El Paso and Ciudad Juárez blend as just one city. (Raymundo Aguirre/Borderzine.com)

EL PASO – As the traditional delivery of news by newspapers and television stations weakened during the past decade, swept aside by the Internet and the Great Recession, a new medium driven by the college journalism classroom has gained strength in local news coverage.

Our Internet magazine, Borderzine.com, published by the University of Texas at El Paso (UTEP) as the keystone of its journalism curriculum is a good example of this new media concept that marries journalism training, local coverage, and funding from nonprofit organizations.

The transfer of some traditional revenue sources to Internet media has forced some “old” media to cut staffs and curtail coverage. Some were forced into bankruptcy. While my alma mater, The Miami Herald is still in business, its publisher has announced that the majestic Herald building on Biscayne Bay was sold to a Malaysian resort developer and the newspaper will have to move out.

(Raymundo Aguirre/Borderzine.com)

El Paso and Ciudad Juárez blend as just one city. (Raymundo Aguirre/Borderzine.com)
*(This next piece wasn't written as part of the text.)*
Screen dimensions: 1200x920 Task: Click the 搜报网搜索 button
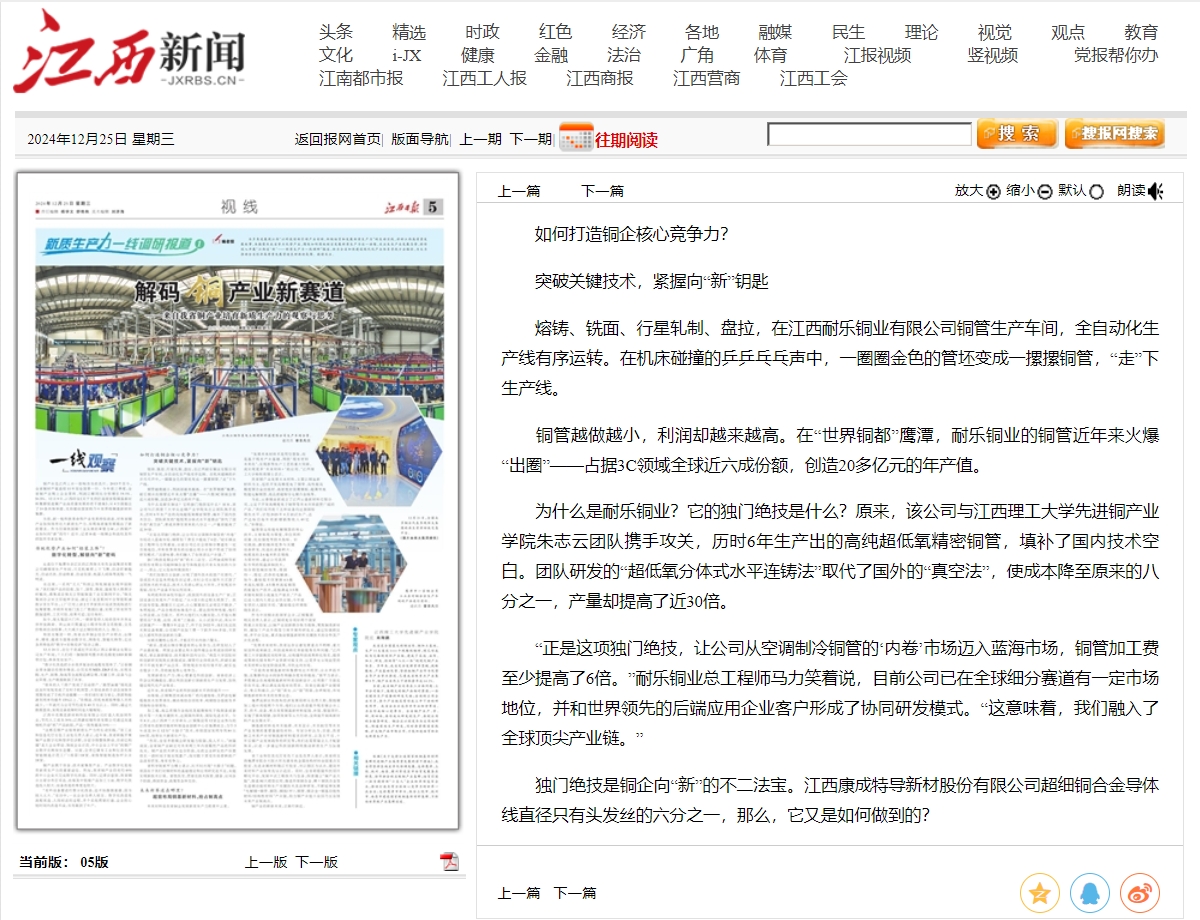click(1114, 134)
I will never forget the first time I walked into the lobby of that building in 1976. The small-town paper I was working on at the time could fit, newsroom and all, in the lobby. I was speechless as I walked into newspaper heaven.

As we developed Borderzine, starting four years ago, it became apparent to me that we were creating a new kind of media – not underwritten by subscriptions or ad sales and not funded entirely by grants.

I realized that the university was the key to its existence and success.

Different from the traditional college newspaper, Borderzine was not dedicated to covering the school. Instead it covered a concept – borders that separate and join countries, people, and ideas. Our only obligation was to teach the highest standards of journalism in the classroom’s protected environment and make our stories interesting to thousands of readers around the world.

Student journalists using the Internet and its multimedia capabilities were occupying a new niche that borrowed from all aspects of traditional journalism but was not reliant on advertising or subscriptions and was not beholden to the particular philosophies that accompany grant money.

In El Paso we had the perfect crucible. UTEP is the intellectual soul of this city, anchoring culture and research in powerful ways that I have not seen universities do in other cities.

In other words, the news was with us and our students were our staff.

And readers are finding us. During the dog days of summer, Borderzine published a multimedia project we named Mexodus, which described the exodus of middle-class Mexicans fleeing the lawlessness and violence that has crippled the Mexican border region during the past four years. Some 80 student journalists and their teachers from UTEP and three other universities here and in Mexico worked for a year on the project and traditional media in the U.S. and Mexico also published our articles, charts, photos and videos.

With Mexodus, our normal circulation surged during August and September to 20,470 readers viewing 37,773 pages.

Traditional media is not displaced. Far from it. As smarter “old” media adjusts to new media concepts, it never cedes its mandate to provide the information crucial to ensuring our democratic way of life. The Borderzine concept enhances and provides additional texture and depth to the reporting provided by “mainstream” and non-traditional media. The two-dozen fresh journalists who walk into the Bordezine newsroom each semester are adding value to that public conversation.

I can only hope they feel they’re walking into journalism heaven.